That doesn’t sound like much, but when you think about the fact that a cybercriminal will engage in phishing activities and other illicit activities to try to get tens of thousands if not hundreds of thousands at a time, they batch these up and sell them an online auction sites on the dark web, much like Ebay for criminals.
I bring this up just to point out that there’s a huge market for this sort of data and as long as people are willing to pay for it and there’s a criminal economy out there to support it, there’s always going to be a market for it. There are always going to be people who are willing to pay for it.
That being said, most of the hacks that happen that you see that a business faces actually aren’t out there trying to steal data directly from a company. The majority of attacks that we see are actually trying to take over a computer to perform a task on other people. I know that seems kind of convoluted, but if you think about where a task comes from, most of the criminals are wanting to stay hidden on the Internet.
So what they do is they hack into your computer or say your business has 20, 30, 50 computers. They’ll hack into your business. They’ll try to take over your 20, 30, 50 computers and steal 10% of their processing power and use your computers to go out and attack the unsuspecting users.
One, it’s power in numbers, it’s strength of scale or power of scale. They’re getting more computers to do the hacking, and two it shields them from investigation and from being blacklisted.
If you’re running a reputable, let’s say accounting firm, people don’t have you blacklisted as a hacking side, much like they might have like black market sites in Russia where it’s easy to block them based on geography. So they’ll hack the company’s computers here and have them do the attacks across the web.
So the attacks are coming from multiple different points, whether that is a phishing attack or spam email, most of the times those are coming from legitimate computers that have been compromised.
One of the things that we look for in a network assessment is traffic coming in and out of the network that is not identifiable with that type of business.
If we see a lot of traffic, maybe going out multicast traffic that’s going out of a computer to tens of thousands of other computers, that’s not typical in a small business. So we’ll analyze that traffic and figure out that that computer may have been compromised.
So our case study for the reduced risk portion of this is about a client that we walked into who is in a regulated industry and they called us because they were concerned that their I.T. person maybe getting behind.
The users were still happy and they were still getting their computer issues taken care of, but they had gotten a couple of dings on exams that are required by their industry and they hired us to come in and take a look around and make sure that everything was as good as it seems.
Because you miss a couple of little things. Maybe that’s a tip of the iceberg. Unfortunately, they were right.
We went in and we found that patches and updates hadn’t been done in months, years in some cases on some pieces of equipment. There were backup issues that were pervasive for years. They thought they had good backups, they were going to bed every night thinking that if a fire or a flood or tornado happened, they could recover.
What we found out was that their data hadn’t been backed up in over six months. The reports were good, but nobody had actually tested it to find out that they weren’t working.
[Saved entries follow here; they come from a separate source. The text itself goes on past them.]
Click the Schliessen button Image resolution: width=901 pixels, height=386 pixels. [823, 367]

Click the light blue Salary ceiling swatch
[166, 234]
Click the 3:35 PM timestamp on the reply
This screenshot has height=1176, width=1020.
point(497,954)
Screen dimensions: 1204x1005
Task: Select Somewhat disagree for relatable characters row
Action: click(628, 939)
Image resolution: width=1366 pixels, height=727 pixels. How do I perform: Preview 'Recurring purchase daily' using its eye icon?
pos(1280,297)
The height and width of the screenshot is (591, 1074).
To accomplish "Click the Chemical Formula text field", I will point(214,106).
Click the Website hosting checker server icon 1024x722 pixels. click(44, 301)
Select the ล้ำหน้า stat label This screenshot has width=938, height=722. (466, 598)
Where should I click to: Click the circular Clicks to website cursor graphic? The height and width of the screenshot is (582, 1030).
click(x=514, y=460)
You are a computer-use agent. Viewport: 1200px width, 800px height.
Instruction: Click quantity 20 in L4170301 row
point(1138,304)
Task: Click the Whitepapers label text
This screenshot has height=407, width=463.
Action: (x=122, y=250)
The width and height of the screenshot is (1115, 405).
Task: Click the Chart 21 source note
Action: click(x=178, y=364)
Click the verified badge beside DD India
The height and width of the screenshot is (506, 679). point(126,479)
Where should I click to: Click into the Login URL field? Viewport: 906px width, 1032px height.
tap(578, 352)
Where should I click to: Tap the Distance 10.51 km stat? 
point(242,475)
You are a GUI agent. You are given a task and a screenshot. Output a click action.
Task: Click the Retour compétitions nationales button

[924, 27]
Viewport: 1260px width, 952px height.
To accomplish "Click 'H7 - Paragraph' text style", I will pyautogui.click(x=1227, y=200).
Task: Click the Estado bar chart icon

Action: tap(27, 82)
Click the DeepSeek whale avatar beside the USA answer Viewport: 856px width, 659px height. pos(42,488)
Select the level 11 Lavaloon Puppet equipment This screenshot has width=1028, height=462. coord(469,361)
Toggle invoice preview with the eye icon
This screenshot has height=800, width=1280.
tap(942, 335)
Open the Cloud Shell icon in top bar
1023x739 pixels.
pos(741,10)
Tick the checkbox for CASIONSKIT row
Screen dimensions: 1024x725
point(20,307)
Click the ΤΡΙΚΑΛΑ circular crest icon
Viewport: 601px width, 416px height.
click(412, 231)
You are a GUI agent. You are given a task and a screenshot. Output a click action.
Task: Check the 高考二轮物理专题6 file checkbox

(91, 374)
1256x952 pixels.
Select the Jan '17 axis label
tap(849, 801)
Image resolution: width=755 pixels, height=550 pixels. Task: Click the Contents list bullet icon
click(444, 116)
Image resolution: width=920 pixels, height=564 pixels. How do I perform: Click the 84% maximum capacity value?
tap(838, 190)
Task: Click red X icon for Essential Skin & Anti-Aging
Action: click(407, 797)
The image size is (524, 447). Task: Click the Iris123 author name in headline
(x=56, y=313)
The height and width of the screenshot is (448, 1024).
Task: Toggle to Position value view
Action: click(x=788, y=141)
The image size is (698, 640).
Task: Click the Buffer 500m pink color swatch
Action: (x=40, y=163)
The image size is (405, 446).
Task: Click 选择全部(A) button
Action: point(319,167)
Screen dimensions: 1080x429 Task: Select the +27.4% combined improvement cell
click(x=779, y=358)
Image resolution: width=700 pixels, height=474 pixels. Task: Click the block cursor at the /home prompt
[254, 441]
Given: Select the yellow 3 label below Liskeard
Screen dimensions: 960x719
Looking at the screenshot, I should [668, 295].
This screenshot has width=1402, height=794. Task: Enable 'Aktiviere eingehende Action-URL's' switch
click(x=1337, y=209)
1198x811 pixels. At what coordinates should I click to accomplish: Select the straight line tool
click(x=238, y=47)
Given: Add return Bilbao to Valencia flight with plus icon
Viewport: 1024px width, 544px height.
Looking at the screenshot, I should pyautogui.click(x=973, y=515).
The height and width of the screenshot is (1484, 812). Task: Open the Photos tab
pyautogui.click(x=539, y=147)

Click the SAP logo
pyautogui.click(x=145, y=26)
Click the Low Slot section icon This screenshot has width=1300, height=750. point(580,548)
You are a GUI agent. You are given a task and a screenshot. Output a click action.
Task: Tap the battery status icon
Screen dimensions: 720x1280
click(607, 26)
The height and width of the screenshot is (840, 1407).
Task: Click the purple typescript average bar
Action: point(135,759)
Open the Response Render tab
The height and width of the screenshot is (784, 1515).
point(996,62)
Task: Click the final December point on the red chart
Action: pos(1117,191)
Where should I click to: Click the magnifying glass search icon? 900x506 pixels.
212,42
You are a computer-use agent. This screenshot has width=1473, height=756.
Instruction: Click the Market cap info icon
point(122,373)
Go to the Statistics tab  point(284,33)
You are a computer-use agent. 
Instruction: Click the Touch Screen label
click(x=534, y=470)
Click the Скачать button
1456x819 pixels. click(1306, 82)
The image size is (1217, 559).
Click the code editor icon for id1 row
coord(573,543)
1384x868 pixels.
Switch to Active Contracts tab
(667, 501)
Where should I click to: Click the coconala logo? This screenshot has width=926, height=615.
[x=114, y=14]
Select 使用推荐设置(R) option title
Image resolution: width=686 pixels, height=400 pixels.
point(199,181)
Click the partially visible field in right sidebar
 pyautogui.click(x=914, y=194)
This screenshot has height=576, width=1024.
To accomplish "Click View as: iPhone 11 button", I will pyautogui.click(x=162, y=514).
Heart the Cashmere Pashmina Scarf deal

And one of the things that a lot of people don’t think about it as a true risk is there was no forward thinking technology plan, all of the computers on their network were coming of age and they had no plan to get them cycled out before the version of windows that was on was going to expire.
This bank was going to be hit with a huge amount of cost over the next six to eight months because they were going to have to replace every computer on their network and they hadn’t planned for it and it was going to be a fire drill.
It wasn’t because of the guy that they had on staff was doing a bad job per se as mentioned earlier.
This guy was set up for failure because he didn’t have the resources or the tools or the experience to do all the things that needed to be done. He was simply keeping the wheels on the bus.
How a network assessment can help reduce costs
Reducing costs in an I.T. mentality is kinda tricky because most people see I.T. and technology as a cost or an expense as opposed to an investment. So that’s a big challenge to get over.
It’s that necessary evil. And when it comes to reducing costs, I’m not necessarily talking about reducing cost in hardware or software or in I.T. support, but also human capital.
Everybody knows that technology experience when you come into work every day and utilize technology, which everybody does.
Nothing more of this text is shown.